Hacking the molecular logic of clathrin coat formation

Every cell is enclosed by its plasma membrane. This is a protective barrier that controls what can enter or leave. Large molecules (cargo) can get into the cell using clathrin-mediated endocytosis. This works typically by a receptor on the cell surface grabbing hold of cargo and then a "pit" made of a protein called clathrin forming on the inside. The pit deepens and eventually buds off to make a tiny delivery bubble inside the cell called a clathrin-coated vesicle. This process has been studied a lot by scientists, because it is very important for lots of things that cells do: how they eat, divide and move. It is also hijacked by some viruses so that they gain access and infect the cell! If we could control this process, we would be able to do things like sending medicines into the cell or changing how cells move or divide by manipulating endocytosis. What is stopping us from doing this is a missing piece of the puzzle: how clathrin assembles the pit. We have worked out how one protein, which provides a link from the receptor to clathrin, influences the assembly; and we have also developed ways to control this event. However humans have more than ten of these proteins, and they probably work in different ways. In this project we want to understand the rules of how these natural proteins work during endocytosis.
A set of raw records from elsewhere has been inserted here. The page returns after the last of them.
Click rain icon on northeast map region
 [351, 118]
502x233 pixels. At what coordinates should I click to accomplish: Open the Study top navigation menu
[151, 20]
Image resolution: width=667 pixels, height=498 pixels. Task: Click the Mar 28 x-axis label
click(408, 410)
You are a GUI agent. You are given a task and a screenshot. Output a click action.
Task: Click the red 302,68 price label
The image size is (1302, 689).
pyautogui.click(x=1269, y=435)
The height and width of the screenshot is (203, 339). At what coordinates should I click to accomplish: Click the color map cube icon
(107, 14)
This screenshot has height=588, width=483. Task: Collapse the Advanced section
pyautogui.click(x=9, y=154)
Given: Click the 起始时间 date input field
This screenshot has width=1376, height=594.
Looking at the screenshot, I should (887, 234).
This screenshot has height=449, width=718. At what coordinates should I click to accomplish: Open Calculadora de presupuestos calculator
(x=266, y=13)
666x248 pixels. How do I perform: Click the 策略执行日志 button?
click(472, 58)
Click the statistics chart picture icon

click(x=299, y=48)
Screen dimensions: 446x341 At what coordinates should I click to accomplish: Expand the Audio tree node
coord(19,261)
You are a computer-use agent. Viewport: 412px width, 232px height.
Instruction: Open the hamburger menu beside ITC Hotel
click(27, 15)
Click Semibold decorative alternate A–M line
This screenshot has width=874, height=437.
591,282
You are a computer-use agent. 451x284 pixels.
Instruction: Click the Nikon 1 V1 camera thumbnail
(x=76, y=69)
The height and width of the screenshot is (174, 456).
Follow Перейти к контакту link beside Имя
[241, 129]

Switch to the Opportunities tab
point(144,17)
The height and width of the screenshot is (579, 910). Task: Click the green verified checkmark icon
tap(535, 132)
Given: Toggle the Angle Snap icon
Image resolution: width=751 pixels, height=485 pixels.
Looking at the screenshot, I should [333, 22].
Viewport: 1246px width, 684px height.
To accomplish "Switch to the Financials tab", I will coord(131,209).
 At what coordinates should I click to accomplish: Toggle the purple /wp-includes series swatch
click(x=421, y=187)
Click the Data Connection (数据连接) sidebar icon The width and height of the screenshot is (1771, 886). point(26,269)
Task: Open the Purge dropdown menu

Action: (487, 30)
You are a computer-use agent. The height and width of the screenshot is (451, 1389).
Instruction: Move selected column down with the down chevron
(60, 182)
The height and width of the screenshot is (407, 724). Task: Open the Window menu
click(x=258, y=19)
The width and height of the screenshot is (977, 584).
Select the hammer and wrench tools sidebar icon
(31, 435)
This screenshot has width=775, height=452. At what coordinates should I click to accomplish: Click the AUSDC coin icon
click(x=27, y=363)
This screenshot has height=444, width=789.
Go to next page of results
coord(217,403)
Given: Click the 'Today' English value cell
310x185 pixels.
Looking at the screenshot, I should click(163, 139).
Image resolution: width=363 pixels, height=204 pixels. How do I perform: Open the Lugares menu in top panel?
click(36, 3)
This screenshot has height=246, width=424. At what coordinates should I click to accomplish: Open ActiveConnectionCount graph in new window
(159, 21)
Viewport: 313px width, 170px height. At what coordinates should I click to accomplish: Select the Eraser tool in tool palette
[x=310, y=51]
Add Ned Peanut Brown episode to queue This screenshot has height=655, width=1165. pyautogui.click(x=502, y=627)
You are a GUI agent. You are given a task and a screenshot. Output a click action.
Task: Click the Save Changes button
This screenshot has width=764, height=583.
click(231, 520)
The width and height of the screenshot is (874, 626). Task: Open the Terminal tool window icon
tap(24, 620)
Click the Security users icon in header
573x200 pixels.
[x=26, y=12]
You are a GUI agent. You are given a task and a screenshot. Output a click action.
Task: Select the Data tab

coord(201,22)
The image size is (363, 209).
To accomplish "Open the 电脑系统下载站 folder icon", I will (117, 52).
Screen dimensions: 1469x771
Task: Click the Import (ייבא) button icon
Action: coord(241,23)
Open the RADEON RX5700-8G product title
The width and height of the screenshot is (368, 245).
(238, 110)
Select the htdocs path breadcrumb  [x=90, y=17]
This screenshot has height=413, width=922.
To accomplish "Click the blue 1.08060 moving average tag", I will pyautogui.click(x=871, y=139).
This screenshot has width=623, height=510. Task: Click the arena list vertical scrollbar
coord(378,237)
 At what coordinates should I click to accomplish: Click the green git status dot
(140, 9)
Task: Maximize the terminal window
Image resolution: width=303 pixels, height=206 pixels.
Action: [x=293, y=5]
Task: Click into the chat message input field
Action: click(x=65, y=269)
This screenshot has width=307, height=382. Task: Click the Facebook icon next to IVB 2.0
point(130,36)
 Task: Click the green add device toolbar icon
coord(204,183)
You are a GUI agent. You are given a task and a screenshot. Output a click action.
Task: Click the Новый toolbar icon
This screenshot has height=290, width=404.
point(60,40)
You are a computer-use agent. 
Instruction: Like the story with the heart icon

We will then use this information to design a synthetic protein that works with very high efficiency. This will allow us to assemble clathrin-coated vesicles as quickly as possible. This "super endocytosis" system will be used to manipulate cell biology by changing endocytosis and also to send foreign molecules into cells.

Clathrin-mediated endocytosis (CME) is the major pathway of entry into eukaryotic cells. CME controls many cellular processes from metabolism and signalling to organelle maintenance and cell motility. Understanding how CME works is therefore of wide interest because it influences many areas of cell biology. This pathway has not been fully exploited for practical applications. For example, an engineered form of CME could be used to manipulate cell biological processes or to allow uptake of nanoparticles into cells. A gap in our knowledge is how adaptors link cargo to the clathrin cage *and* drive assembly of the pit. This event is key to engineering endocytosis for practical applications. In this project, we plan to decipher the molecular logic of this event using a combination of structural biology (cryoEM) and cell biology. We will study ten human proteins that are thought to drive clathrin assembly but do so in a variety of ways. By unpicking these assembly rules, we aim to design a synthetic protein that will do this function without cross-talk to other cellular systems. We have previously shown that endocytosis can be triggered using adaptor fragments in live cells. The development of synthetic protein will allow us to further develop this system and refine it for practical applications. This system will then be used to change cell adhesion through modulating the cell surface population of integrins and thereby tuning extracellular matrix interactions. Ideally, our synthetic protein will outperform endogenous clathrin assembly proteins and will be used to internalise difficult cargo such as particles that, through steric hinderance, are challenging for cells to endocytose.